If you can bend forward at the hips and touch your toes with your fingertips, you have good flexibility, or range of motion of the hip joints. But can you bend over easily with a minimal expenditure of energy and force? The exertion required to flex a joint is just as important as its range of possible motion.
Different factors limit the flexibility and ease of movement in different joints and muscles. In the elbow and knee, the bony structure itself sets a definite limit. In other joints, such as the ankle, hip, and back, the soft tissue—muscle and connective tissue—limit the motion range.
That is to say, that if we don’t regularly move our muscles and joints through their full ranges of motion, they lose some of their potential. That’s why when we try to move a joint after a long period of inactivity, we feel pain, which discourages further use.

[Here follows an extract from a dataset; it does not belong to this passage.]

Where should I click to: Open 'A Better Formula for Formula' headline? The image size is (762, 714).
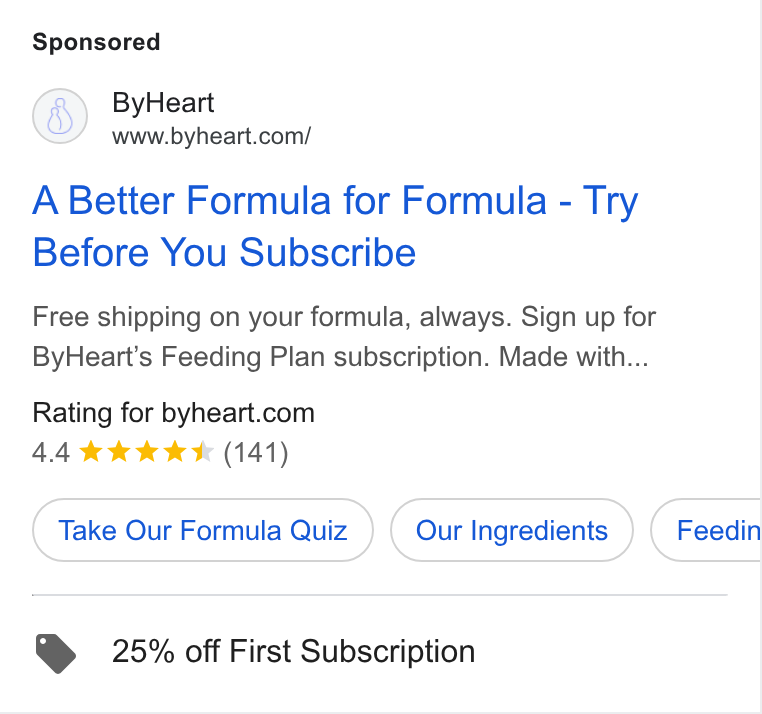(x=290, y=200)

However, other factors can trigger sore muscles. Here are some of them:
1. Too Much Exercise
Do you subscribe to the saying, “No pain, no gain?” If so, then you’ve no doubt already experienced sore muscles at some point in your life.
The problem with most people is that they exercise too much thinking that it is the fastest and surest way to lose weight. Even though they are what, quite literally, holds the body together, people tend to ignore their muscles and connective tissues until they start to ache.
2. Aging and Inactivity
Connective tissue binds muscle to bone by tendons, binds bone to bone by ligaments, and covers & unites muscles with sheaths called fasciae. With age, the tendons, ligaments, and fasciae become less extensible. The tendons, with their densely packed fibers, are the most difficult to stretch. The easiest are the fasciae. But if they are not stretched to improve joint mobility, the fasciae shorten, placing undue pressure on the nerve pathways in the muscle fasciae. Many of our aches and pains are the result of nerve impulses traveling along these pressured pathways.
3. Immobility
Sore muscles can be excruciating due to the body’s reaction to a cramp or ache. In this reaction, called the splinting reflex, the body automatically immobilizes a sore muscle by making it contract. Therefore, a sore muscle can set off a vicious cycle of pain.
First, an unused muscle becomes sore from exercise or being held in an unusual position. The body then responds with the splinting reflex, shortening the connective tissue around the muscle, which causes more pain, and eventually the whole area is aching. One of the most common sites for this problem is the lower back.
4. Spasm theory
In the physiology laboratory at the University of Southern California, researchers have set out to learn more about this cycle of pain.
Using a special device, they measured electrical activity in the muscles. The researchers knew that normal, well-relaxed muscles produce no electrical activity, whereas, muscles that are not fully relaxed show considerable activity.
In one experiment, they measured these electrical signals in the muscles of people with athletic injuries. First with the muscle immobilized, and then, after the muscle had been stretched.
In almost every case, exercises that stretched or lengthened the muscle diminished electrical activity and relieved pain, either totally or partially.
These experiments led to the “spasm theory,” an explanation of the development and persistence of muscle pain in the absence of any obvious cause, such as traumatic injury.
According to this theory, a muscle that is overworked or used in a strange position becomes fatigued, and as a result, the muscle becomes sore.
Therefore, it’s extremely important to know the limitations and capacity of the muscles in order to avoid pain and injury. This just goes to show that there is no truth in the saying, “No pain, no gain.” The real key is daily exercise, stretching, and a healthy diet.